De Luca e le sue dichiarazioni sopra le righe

Ecco le sue ultime esternazioni che hanno fanno più discutere contro Rosy Bindi, M5s, Peter Gomez e Virginia Raggi

Contro Rosy Bindi - "Quello che fece la Bindi è stata una cosa infame, da ucciderla. Ci abbiamo rimesso l'1,5%, il 2% di voti. Atti di delinquenza politica". Così Vincenzo De Luca a "Matrix" del 16 novembre 2016, su Canale 5, riferendosi alla presidente della Commissione Antimafia, Rosy Bindi. Il giorno successivo il Presidente della Regione ha ritrattato: "la vicenda - grave - di un anno fa è chiusa. Non c'era e non c'è alcun problema con l'onorevole Bindi, nei cui confronti, al di là di ogni differenza politica, riconfermo il mio rispetto oltre ogni volgare strumentalizzazione". Per il governatore, infatti il video mandato in onda da Matrix rappresenta "un ennesimo episodio di scorrettezza professionale e di inciviltà".

Ma già in passato aveva sferrato un attacco alla presidente della Commissione Antimafia: durante la trasmissione "Otto e mezzo" di La 7 del 27 ottobre 2015, l'aveva definita "impresentabile in tutti i sensi", rincarando la dose, "non merita di esistere".

Contro l'M5s - Il 10 settembre 2016 gli strali erano stati scagliati contro gli eletti del Movimento Cinque Stelle definiti sull’emittente salernitana "Lira Tv" "personaggi assolutamente improbabili: miracolati, che si ritrovano ad avere ruoli nazionali". Sul successo dei grillini, l'ex sindaco di Salerno faceva un'analisi dettagliata: "A molti osservatori il fenomeno del M5S è parso come lo stato d’animo degli innamorati. Gli psicologi, quando si riferiscono all’innamoramento, parlano di anestesia percettiva: quando ti innamori, non vedi più niente, c’è una nuvola che ti avvolge, non vedi più la realtà. Una ‘scorfana’ ti pare una principessa: magari non vedi neanche i suoi pelacci, i suoi baffi, le sue varici. Questo vale ovviamente anche per gli uomini, non vorrei che l’associazione “Amici delle bambole” mi accusasse di sessismo. Quindi, per l’anestesia percettiva una donna può avere davanti un perfetto imbecille e può apparirgli un personaggio”.

Sulle divisioni interne ai pentastellati spiegava poi: "I 5 Stelle non sono ancora nati e hanno già 50 correnti.
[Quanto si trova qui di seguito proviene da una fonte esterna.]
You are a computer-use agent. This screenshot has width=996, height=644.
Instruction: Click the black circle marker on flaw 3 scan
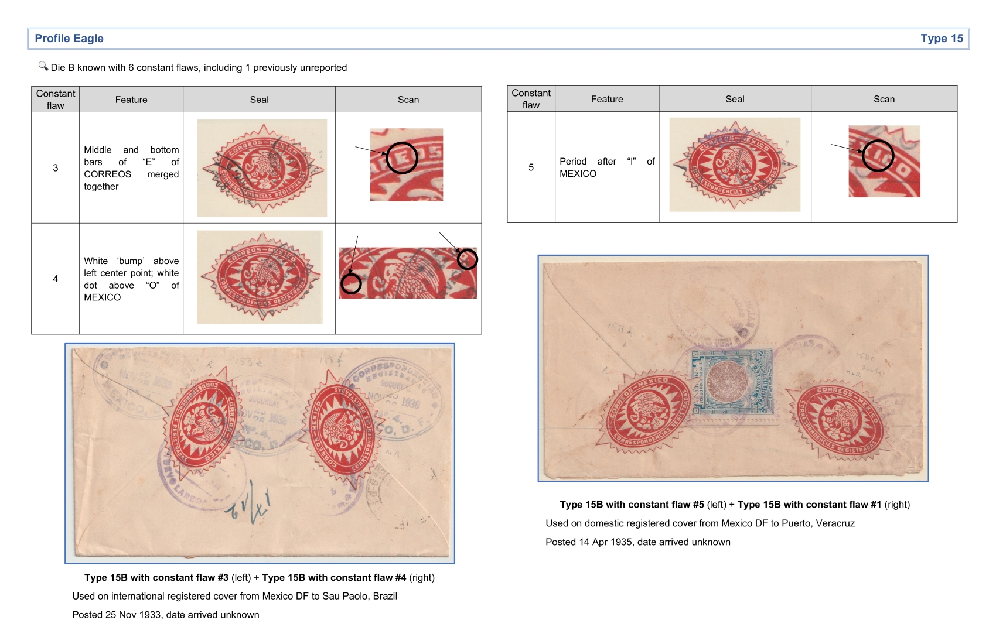pos(401,158)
E’ emerso un trio, già visto nella vicenda di Quarto, era appollaiato su un trespolo: il Di Battista, il Luigino Di Maio e il Fico. Oggi si rivelano all’Italia nelle vesti proprie. Luigino Di Maio il chierichetto, Fico il moscio (ovviamente) e l’emergente Di Battista, detto Dibba, il gallo cedrone. Ognuno ha trovato il suo ruolo in commedia. Dibba è venuto nel suo tour da centauro anche in costiera amalfitana. Sotto il casco aveva la bandana. Ma che meraviglia. Questi tre giovanotti hanno in comune che sono tre mezze pippe. Di Battista bocciato in municipalità, Fico qui in Regione e Luigino 56 voti a Pomigliano". E concludeva: "Deve finire questa ipocrisia insopportabile. Questi tre si odiano, si baciano, ma sono falsi come Giuda. Ognuno vorrebbe accoltellare l’altro alla schiena. Che vi possano ammazzare tutti quanti".

Contro Virginia Raggi - Anche il sindaco di Roma Virginia Raggi è finita nel mirino del Governatore Pd, lo scorso 4 luglio: "Ho visto la Raggi alla finestra" del Campidoglio. "Mi sono intenerito. L'ho vista come una bambolina imbambolata. Ha proposto il web Cencelli e non si è ancora insediata la giunta. Guardo con terrore a quando metterà le mani sui quartieri e sul trasporto pubblico locale. Mi dispiace per Roma ma questa è la conferma che Dio c'è".

Contro Peter Gomez - Durante la direzione del Pd del 7 agosto 2015 ha indirettamente citato con toni non proprio rispettosi il direttore del fattoquotidiano.it Peter Gomez: "Un giornalista dal nome equivoco e improbabile tedesco più o meno, un superfluo, un consumatore abusivo di ossigeno, un danno ecologico permanente".